## Start Source

In this lesson, you will learn the following:

  • Developing Web UI with Lit and Shoelace
  • Implementing a canvas component
  • Implementing a zoom toolbar component

Web UI with Lit and Shoelace

When choosing a component library, I didn't want it to be tied to a specific framework implementation. Web components is a good choice, and Lit provides reactive state, scoped styles, and a declarative template system to make the development process easier. Shoelace is an UI library based on Lit. Using them, we can make our canvas components framework-agnostic by supporting React, Vue, and Angular at the same time.

Since this tutorial static site is written using VitePress, Vue instructions is used in the example pages, but no Vue syntax will be used in the components.

Next, we'll take the simple functionality that we already have and wrap it into UI components.

Canvas component

A canvas component is declared using Lit, and to avoid potential naming conflicts, we use ic as the component prefix:

ts
import { LitElement } from 'lit';

@customElement('ic-canvas')
export class InfiniteCanvas extends LitElement {}

We define renderer property with decorator, so that we can use it with such syntax: <ic-canvas renderer="webgl" />.

ts
import { property } from 'lit/decorators.js';

export class InfiniteCanvas extends LitElement {
    @property()
    renderer = 'webgl';
}

We want the canvas to follow the page's width and height, and Shoelace provides an out-of-the-box Resize Observer that throws a custom event sl-resize when the element's width or height changes. We declare the HTML in the render lifecycle provided by Lit, and the actual HTMLCanvasElement can be quickly queried via query:

ts
export class InfiniteCanvas extends LitElement {
    @query('canvas', true)
    $canvas: HTMLCanvasElement;

    render() {
        return html`
            <sl-resize-observer>
                <canvas></canvas>
            </sl-resize-observer>
        `;
    }
}

Listens for size changes during the connectedCallback lifecycle and unlistsens during the disconnectedCallback lifecycle:

ts
export class InfiniteCanvas extends LitElement {
    connectedCallback() {
        this.addEventListener('sl-resize', this.resize);
    }
    disconnectedCallback() {
        this.removeEventListener('sl-resize', this.resize);
    }
}

Lifecycle for canvas initialization

The question of when to create the canvas has been bugging me for a while, trying to get <canvas> in the connectedCallback lifecycle would return undefined since the CustomElement had not been added to the document yet, so naturally I couldn't query it via the DOM API. In the end I found that firstUpdated was a good time to trigger the custom event ic-ready after creating the canvas and bring the canvas instance in the event object, and to trigger the custom event ic-frame on each tick:

ts
export class InfiniteCanvas extends LitElement {
    async firstUpdated() {
        this.#canvas = await new Canvas({
            canvas: this.$canvas,
            renderer: this.renderer as 'webgl' | 'webgpu',
        }).initialized;

        this.dispatchEvent(
            new CustomEvent('ic-ready', { detail: this.#canvas }),
        );

        const animate = (time?: DOMHighResTimeStamp) => {
            this.dispatchEvent(new CustomEvent('ic-frame', { detail: time }));
            this.#canvas.render();
            this.#rafHandle = window.requestAnimationFrame(animate);
        };
        animate();
    }
}

Is there a better solution than this hack?

## End Source

* Directive A *
Rewrite the part of the entries that opens with the line containing "label in panel E" and closes with the line containing "coord(166,425)", changing "correlation text" to "coefficient label" and leaving everything else as it is.
These entries bear no relation to the tutorial.

## Start Data records

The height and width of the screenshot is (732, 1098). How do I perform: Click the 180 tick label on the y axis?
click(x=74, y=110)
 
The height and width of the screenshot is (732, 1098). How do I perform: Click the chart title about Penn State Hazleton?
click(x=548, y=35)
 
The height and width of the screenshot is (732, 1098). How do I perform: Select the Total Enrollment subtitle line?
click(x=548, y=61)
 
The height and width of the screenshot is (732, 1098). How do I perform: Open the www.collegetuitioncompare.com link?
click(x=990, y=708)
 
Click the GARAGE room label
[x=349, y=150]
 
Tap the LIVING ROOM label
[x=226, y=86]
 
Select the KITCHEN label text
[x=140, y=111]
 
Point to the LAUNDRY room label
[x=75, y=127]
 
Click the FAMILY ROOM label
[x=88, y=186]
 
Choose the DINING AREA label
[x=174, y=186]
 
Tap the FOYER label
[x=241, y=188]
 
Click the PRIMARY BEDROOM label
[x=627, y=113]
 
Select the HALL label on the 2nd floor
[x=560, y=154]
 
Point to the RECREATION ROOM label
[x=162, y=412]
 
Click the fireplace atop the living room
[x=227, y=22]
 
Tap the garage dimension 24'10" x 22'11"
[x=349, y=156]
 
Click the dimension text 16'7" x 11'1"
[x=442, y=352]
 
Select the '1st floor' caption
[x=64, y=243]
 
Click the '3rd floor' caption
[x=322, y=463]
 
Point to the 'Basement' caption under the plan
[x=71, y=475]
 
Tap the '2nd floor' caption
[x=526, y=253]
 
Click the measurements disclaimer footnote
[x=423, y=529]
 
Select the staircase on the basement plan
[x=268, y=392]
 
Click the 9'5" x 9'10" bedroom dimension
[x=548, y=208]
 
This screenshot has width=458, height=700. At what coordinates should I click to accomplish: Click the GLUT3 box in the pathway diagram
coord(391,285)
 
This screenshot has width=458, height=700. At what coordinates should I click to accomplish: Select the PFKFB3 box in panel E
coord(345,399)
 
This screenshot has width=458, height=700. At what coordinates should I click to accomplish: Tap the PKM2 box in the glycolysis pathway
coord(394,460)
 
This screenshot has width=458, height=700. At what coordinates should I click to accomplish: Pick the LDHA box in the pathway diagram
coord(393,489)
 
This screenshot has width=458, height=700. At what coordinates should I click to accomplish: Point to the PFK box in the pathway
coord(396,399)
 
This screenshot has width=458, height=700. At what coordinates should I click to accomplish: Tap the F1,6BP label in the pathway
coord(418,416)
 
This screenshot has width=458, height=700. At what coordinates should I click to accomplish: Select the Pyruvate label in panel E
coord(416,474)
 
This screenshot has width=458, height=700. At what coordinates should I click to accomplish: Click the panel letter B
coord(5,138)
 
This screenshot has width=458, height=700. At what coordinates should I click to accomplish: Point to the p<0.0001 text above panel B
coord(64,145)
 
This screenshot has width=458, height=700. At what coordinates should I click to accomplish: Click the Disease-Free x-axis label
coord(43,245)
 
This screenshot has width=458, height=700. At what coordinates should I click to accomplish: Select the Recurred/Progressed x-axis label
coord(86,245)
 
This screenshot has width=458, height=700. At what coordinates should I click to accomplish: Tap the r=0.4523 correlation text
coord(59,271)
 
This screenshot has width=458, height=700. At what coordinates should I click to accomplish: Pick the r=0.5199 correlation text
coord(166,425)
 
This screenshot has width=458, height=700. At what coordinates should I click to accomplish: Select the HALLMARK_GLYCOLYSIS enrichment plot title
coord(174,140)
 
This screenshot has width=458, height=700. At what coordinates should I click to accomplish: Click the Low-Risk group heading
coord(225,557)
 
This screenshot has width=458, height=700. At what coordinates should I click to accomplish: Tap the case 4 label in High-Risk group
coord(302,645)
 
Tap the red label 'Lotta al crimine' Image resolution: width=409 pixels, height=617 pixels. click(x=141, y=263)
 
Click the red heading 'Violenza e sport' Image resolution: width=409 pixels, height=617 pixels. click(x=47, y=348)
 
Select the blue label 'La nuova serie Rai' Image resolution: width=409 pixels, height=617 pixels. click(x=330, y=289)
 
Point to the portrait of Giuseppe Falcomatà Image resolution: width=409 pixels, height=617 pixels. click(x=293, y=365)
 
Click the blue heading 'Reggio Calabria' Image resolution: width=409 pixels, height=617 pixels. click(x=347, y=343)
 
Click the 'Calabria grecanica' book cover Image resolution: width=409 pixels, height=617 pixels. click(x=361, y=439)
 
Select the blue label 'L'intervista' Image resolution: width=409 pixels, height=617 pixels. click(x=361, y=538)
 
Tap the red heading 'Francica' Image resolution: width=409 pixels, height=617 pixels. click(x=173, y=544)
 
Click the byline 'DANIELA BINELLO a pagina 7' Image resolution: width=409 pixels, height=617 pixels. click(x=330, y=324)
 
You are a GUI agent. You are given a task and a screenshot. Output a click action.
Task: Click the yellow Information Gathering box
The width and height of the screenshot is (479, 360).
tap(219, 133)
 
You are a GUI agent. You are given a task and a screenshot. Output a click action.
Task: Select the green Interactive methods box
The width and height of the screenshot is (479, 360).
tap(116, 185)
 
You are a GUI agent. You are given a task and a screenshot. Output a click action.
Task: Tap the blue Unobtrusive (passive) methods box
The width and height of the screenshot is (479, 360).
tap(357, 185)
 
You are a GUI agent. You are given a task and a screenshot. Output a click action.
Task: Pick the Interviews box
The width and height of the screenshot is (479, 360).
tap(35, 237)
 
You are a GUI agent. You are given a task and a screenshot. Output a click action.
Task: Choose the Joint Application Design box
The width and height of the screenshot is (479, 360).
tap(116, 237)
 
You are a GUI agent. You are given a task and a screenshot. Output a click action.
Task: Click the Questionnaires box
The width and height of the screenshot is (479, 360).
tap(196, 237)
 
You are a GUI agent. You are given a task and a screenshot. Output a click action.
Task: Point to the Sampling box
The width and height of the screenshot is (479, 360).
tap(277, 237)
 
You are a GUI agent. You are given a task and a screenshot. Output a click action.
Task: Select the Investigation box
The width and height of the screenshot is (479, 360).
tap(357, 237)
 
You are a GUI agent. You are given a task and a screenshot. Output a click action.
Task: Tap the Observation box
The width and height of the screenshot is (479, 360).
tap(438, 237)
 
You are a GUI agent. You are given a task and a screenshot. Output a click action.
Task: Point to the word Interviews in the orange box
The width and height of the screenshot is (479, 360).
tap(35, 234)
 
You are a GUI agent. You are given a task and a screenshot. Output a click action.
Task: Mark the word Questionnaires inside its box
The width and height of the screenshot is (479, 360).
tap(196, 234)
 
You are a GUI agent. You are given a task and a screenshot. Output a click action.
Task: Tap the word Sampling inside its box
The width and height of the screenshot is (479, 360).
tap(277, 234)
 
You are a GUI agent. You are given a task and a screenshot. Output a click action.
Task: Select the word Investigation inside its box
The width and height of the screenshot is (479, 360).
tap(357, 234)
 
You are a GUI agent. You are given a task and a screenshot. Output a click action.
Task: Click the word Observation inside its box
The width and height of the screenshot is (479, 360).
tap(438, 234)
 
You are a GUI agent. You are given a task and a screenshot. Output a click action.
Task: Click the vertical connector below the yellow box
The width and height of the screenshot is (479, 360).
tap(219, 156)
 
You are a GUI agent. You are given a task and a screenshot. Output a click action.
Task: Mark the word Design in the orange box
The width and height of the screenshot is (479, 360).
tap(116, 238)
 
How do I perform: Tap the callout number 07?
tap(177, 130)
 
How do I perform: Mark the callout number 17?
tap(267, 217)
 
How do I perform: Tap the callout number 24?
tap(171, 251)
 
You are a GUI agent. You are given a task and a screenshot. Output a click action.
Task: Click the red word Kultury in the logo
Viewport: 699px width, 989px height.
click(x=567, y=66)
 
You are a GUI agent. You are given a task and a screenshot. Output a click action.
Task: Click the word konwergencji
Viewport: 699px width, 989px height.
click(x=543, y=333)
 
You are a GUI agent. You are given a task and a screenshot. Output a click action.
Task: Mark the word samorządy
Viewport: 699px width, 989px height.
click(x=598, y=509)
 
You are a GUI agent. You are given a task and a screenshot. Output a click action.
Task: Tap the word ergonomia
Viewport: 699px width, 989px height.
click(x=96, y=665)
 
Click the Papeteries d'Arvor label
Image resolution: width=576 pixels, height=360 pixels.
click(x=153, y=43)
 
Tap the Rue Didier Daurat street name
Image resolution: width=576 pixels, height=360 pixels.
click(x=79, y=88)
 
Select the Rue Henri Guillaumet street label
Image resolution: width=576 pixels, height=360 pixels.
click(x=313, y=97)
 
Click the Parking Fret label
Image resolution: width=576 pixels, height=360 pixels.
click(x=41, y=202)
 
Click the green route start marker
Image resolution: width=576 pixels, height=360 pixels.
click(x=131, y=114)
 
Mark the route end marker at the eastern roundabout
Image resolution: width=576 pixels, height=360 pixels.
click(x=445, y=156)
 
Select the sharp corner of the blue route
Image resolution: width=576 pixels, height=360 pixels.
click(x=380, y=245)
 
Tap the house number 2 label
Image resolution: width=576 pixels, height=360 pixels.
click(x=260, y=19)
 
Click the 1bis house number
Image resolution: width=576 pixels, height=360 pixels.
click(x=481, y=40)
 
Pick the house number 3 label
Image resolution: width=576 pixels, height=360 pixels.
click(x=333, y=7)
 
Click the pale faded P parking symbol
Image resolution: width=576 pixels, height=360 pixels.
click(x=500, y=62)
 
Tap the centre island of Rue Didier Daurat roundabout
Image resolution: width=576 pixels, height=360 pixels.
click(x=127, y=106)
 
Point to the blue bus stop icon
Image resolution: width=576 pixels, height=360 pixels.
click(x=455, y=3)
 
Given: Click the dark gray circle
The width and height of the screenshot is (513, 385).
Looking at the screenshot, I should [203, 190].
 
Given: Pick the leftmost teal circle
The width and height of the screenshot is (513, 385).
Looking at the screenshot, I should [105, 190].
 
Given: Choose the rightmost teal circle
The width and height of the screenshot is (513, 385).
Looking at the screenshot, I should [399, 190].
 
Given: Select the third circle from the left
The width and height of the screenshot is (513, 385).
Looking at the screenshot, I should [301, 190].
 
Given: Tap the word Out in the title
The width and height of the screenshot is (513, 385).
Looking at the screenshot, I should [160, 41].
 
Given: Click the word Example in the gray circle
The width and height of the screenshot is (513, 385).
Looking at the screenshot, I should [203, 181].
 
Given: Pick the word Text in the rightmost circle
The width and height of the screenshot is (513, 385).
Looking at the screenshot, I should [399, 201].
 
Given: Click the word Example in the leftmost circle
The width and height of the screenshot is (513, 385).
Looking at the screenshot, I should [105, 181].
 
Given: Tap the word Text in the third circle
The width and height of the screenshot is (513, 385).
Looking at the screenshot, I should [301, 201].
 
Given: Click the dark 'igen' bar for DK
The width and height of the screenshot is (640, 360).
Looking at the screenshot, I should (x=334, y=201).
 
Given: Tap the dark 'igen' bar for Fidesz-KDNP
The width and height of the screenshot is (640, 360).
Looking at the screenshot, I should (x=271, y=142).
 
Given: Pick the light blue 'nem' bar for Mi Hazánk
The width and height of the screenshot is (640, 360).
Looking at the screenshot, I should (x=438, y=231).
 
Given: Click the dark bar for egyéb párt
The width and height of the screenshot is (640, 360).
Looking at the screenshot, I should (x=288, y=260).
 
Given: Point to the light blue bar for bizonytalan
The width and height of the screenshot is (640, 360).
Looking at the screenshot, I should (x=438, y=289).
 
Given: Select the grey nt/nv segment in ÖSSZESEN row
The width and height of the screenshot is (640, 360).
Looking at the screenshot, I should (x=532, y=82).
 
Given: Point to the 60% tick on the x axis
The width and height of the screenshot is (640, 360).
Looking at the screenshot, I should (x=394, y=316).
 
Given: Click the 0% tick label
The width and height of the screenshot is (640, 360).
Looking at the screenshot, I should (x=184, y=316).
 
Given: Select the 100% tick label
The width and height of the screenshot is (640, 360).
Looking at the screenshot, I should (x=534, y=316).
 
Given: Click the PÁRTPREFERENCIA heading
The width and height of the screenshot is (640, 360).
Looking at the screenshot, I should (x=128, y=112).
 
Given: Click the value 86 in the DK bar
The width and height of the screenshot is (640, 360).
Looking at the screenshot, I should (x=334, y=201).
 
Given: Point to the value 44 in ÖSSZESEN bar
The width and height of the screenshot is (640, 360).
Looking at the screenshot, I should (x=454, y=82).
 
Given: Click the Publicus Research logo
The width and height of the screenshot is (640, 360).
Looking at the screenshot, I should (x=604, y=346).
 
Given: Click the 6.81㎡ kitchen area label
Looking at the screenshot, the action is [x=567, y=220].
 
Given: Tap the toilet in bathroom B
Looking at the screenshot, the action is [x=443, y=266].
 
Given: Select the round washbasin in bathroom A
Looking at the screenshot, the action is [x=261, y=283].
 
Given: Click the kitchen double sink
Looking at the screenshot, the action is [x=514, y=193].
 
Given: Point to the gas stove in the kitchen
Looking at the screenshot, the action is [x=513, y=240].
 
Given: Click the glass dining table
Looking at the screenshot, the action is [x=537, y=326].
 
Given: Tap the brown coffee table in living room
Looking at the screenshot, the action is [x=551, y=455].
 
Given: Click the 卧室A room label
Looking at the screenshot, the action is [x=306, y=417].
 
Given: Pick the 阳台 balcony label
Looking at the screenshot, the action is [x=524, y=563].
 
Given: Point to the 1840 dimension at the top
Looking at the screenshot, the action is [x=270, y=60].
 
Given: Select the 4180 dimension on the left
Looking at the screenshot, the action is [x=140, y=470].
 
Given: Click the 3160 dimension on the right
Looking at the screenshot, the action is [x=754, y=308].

## End Data records

* Directive B *
Write the next part of the tutorial on building canvas components with Lit and Shoelace, picking up right after its final sentence.

* Response A *
This screenshot has width=458, height=700. At what coordinates should I click to accomplish: Select the Pyruvate label in panel E
coord(416,474)
 
This screenshot has width=458, height=700. At what coordinates should I click to accomplish: Click the panel letter B
coord(5,138)
 
This screenshot has width=458, height=700. At what coordinates should I click to accomplish: Point to the p<0.0001 text above panel B
coord(64,145)
 
This screenshot has width=458, height=700. At what coordinates should I click to accomplish: Click the Disease-Free x-axis label
coord(43,245)
 
This screenshot has width=458, height=700. At what coordinates should I click to accomplish: Select the Recurred/Progressed x-axis label
coord(86,245)
 
This screenshot has width=458, height=700. At what coordinates should I click to accomplish: Tap the r=0.4523 coefficient label
coord(59,271)
 
This screenshot has width=458, height=700. At what coordinates should I click to accomplish: Pick the r=0.5199 coefficient label
coord(166,425)

* Response B *
Use async task

For this kind of scenario where an asynchronous task is executed and then rendered, React provides <Suspense>:

tsx
<Suspense fallback={<Loading />}>
    <SomeComponent />
</Suspense>

Lit also provides similar Async Tasks so that we can display the loading and error states before the asynchronous task completes and when it errors out. When creating an asynchronous task with Task, you need to specify the parameters and include the created <canvas> as a return value, so that it can be retrieved and rendered in the complete hook of the render function.

ts
private initCanvas = new Task(this, {
    task: async ([renderer]) => {
      return canvas.getDOM();
    },
    args: () => [this.renderer as 'webgl' | 'webgpu'] as const,
});

render() {
  return this.initCanvas.render({
    pending: () => html`<sl-spinner></sl-spinner>`,
    complete: ($canvas) => html`
      <sl-resize-observer>
        ${$canvas}
        <ic-zoom-toolbar-lesson7 zoom=${this.zoom}></ic-zoom-toolbar-lesson7>
      </sl-resize-observer>
    `,
    error: (e) => html`<sl-alert variant="danger" open>${e}</sl-alert>`,
  });
}

For example, in Safari, which does not support WebGPU, the following error message will be displayed:

Initialize canvas failed
WebGPU is not supported by the browser.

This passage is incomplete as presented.